No charging source exceeds 14.1V at which point the battery is always at 100% SOC regardless of charge current according to both the Victron SmartShunt and Junctek battery monitors.

Alternator c75A, solar up to 50A and rarely used battery charger 30A.

Noisy alarm at 14.4V, 20% SOC and Victron disconnect at 16V or 12.2V. Never triggered except testing.
Cell balancing has proved uncessary in 9 years although I do occasionally force to 14.50V, check and tweak. The few mWh ever involved certainly can't affect cell capacity.
Each November I perform a C/10 capacity test.
 
No charging source exceeds 14.1V at which point the battery is always at 100% SOC regardless of charge current according to both the Victron SmartShunt and Junctek battery monitors.

Alternator c75A, solar up to 50A and rarely used battery charger 30A.

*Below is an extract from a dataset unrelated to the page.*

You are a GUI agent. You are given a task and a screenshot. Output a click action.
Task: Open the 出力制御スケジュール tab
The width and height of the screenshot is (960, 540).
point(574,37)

Noisy alarm at 14.4V, 20% SOC and Victron disconnect at 16V or 12.2V. Never triggered except testing.
Cell balancing has proved uncessary in 9 years although I do occasionally force to 14.50V, check and tweak. The few mWh ever involved certainly can't affect cell capacity.
Each November I perform a C/10 capacity test.

Call Guinness. You're the world record holder for the longest operational human BMS without failure. You are walking six sigma event. Congratulations.
 
Call Guinness. You're the world record holder for the longest operational human BMS without failure. You are walking six sigma event. Congratulations.
I have seen a few internal BMS controlled battery failures in way less than the 9 years our setup has survived.;)
 
Right, I assumed some was involved in every deployment. You've proved me wrong.

For high amperage output (like starting an engine) the cells can typically handle it, the BMS and it's pesky protections are the "problem"
 
Wait you need two shunts but couldn't be bothered to install one BMS?
I would have used the existing Victron SmartShunt anyway. The Junctek was cheap and accurate and I refer to it every day.

Find me an affordable and reliable (guaranteed not to fail in 9 years) internal BMS that can survive this 2 or 3 times a day and I could be interested.

My homebuilt external "BMS" has performed perfectly for the last 9 years.